Afin d'empêcher que la distinction entre mobilité de longue durée et mobilité de courte durée ne soit contournée, il est prévu de limiter la mobilité de courte durée dans un même État membre à 90 jours au maximum sur une période de 180 jours et de rendre impossible le dépôt simultané d'une notification de mobilité de courte durée et d'une demande de mobilité de longue durée.

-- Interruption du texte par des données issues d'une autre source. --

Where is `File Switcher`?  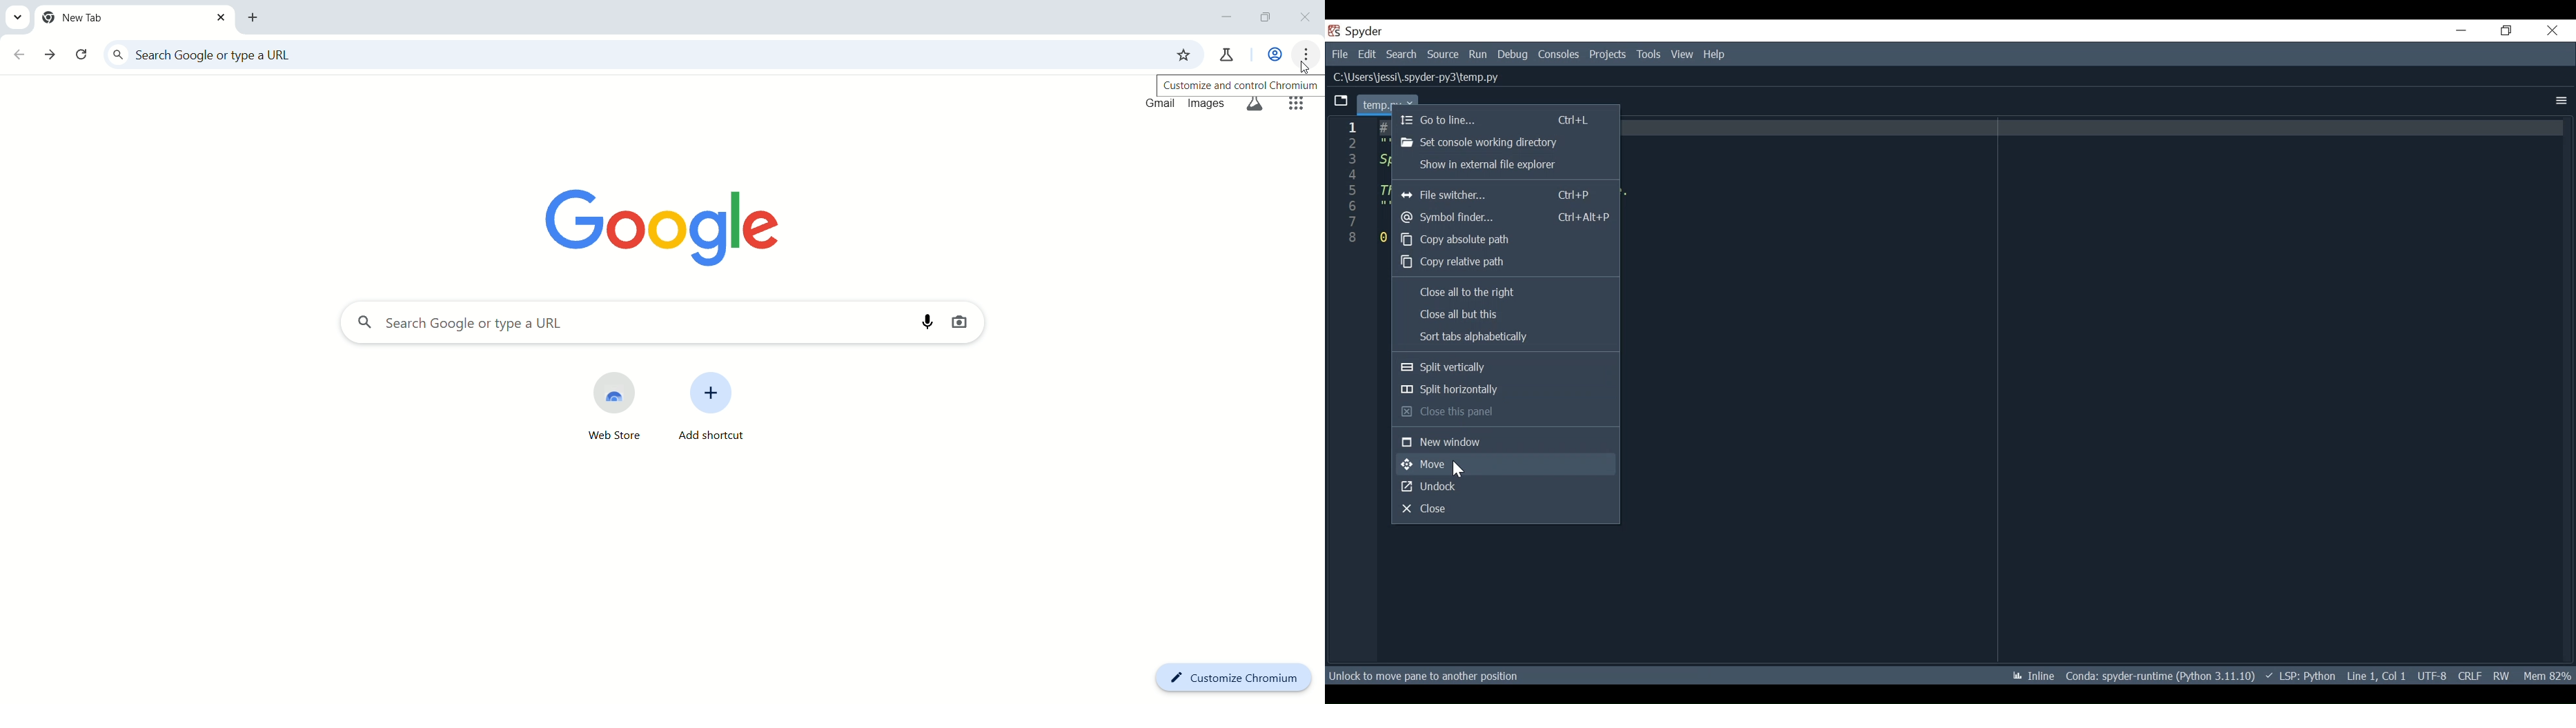
File Switcher is located at coordinates (1507, 195).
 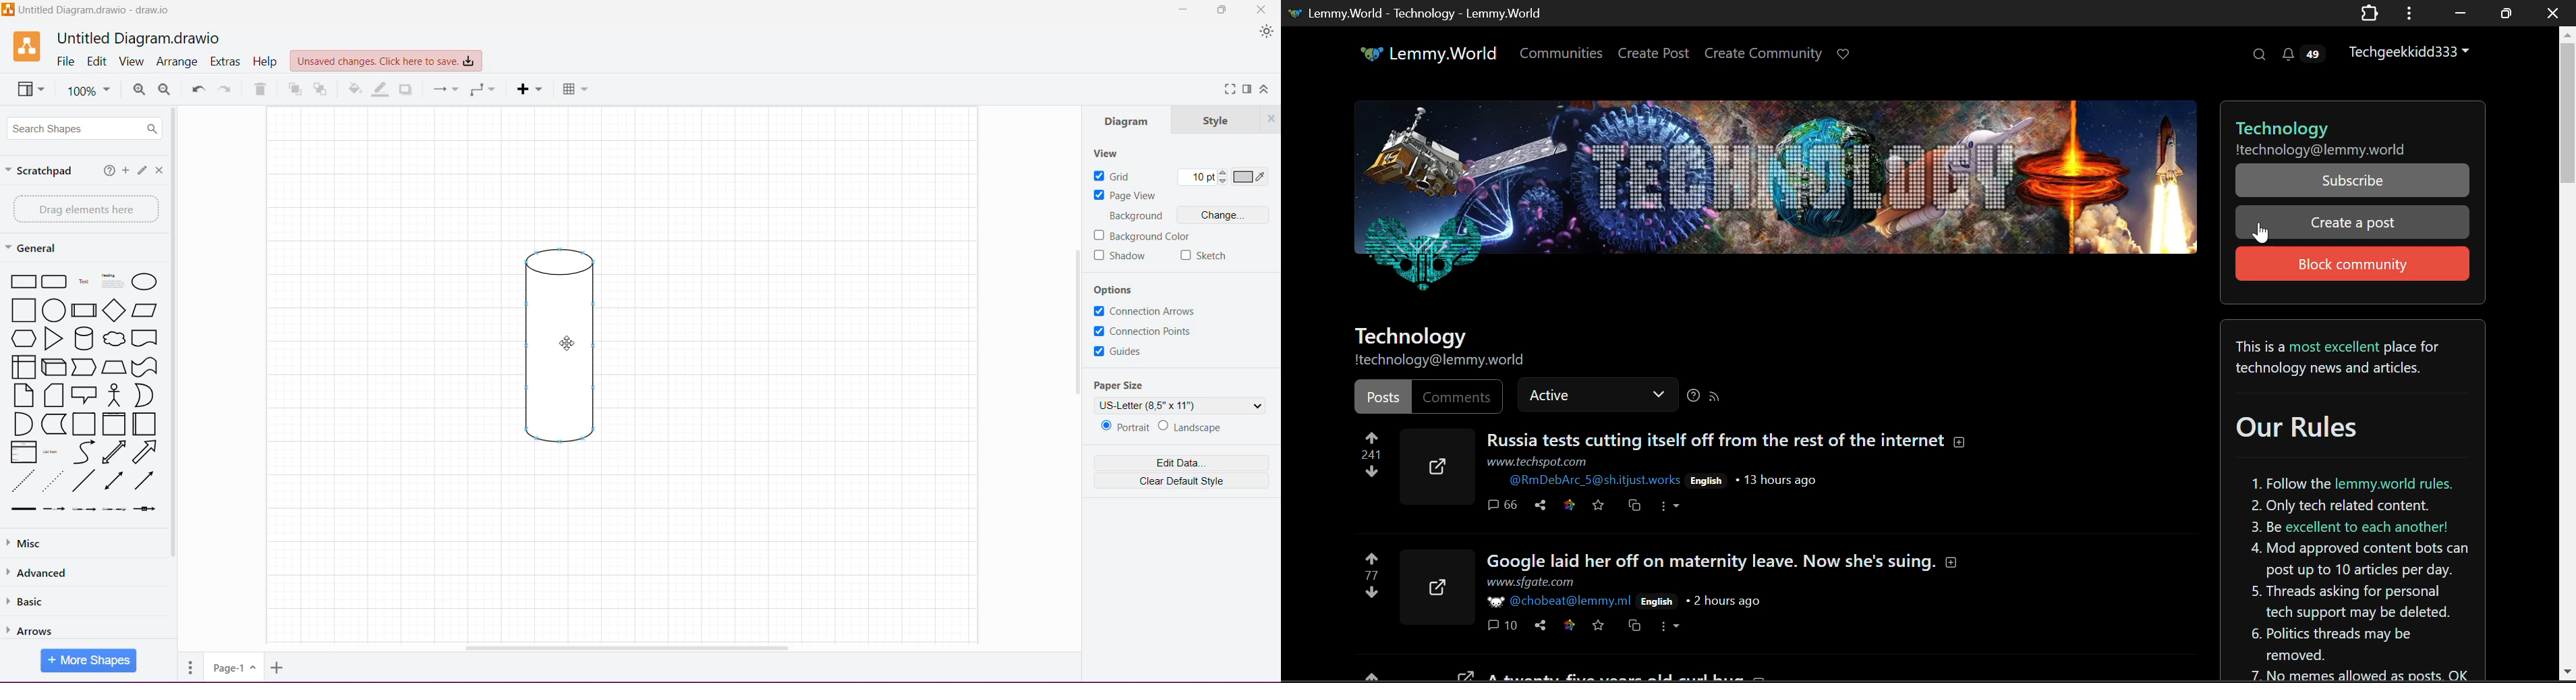 What do you see at coordinates (1192, 428) in the screenshot?
I see `Landscape` at bounding box center [1192, 428].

Maintien des dispositions pertinentes de Schengen : le régime spécifique de mobilité établi par la directive vise à arrêter des règles autonomes concernant l'entrée et le séjour à des fins professionnelles de personnes faisant l'objet d'un détachement intragroupe dans des États membres autre que celui qui a délivré le permis intragroupe, mais toutes les autres règles régissant le franchissement des frontières par les personnes énoncées dans les dispositions pertinentes de l'acquis de Schengen continuent de s'appliquer.

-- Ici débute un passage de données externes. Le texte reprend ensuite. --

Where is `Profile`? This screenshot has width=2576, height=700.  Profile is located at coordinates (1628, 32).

Déclaration interinstitutionnelle : le Parlement européen, le Conseil et la Commission estiment que la directive établit un régime de mobilité autonome prévoyant des règles spécifiques, en ce qui concerne les conditions d'entrée, de séjour et de libre circulation des ressortissants de pays tiers dans le cadre d'un transfert temporaire intragroupe à des fins d’emploi dans des États membres autres que celui qui a délivré le permis pour personne faisant l'objet d'un transfert temporaire intragroupe, qu'il convient de considérer comme une lex specialis par rapport à l'acquis de Schengen.

Le Parlement et le Conseil prennent note de l'intention manifestée par la Commission d'examiner s'il est nécessaire de prendre des mesures pour renforcer la sécurité juridique en ce qui concerne l'interaction entre les deux régimes juridiques, et notamment s’il est nécessaire d'actualiser le manuel Schengen dans ce contexte.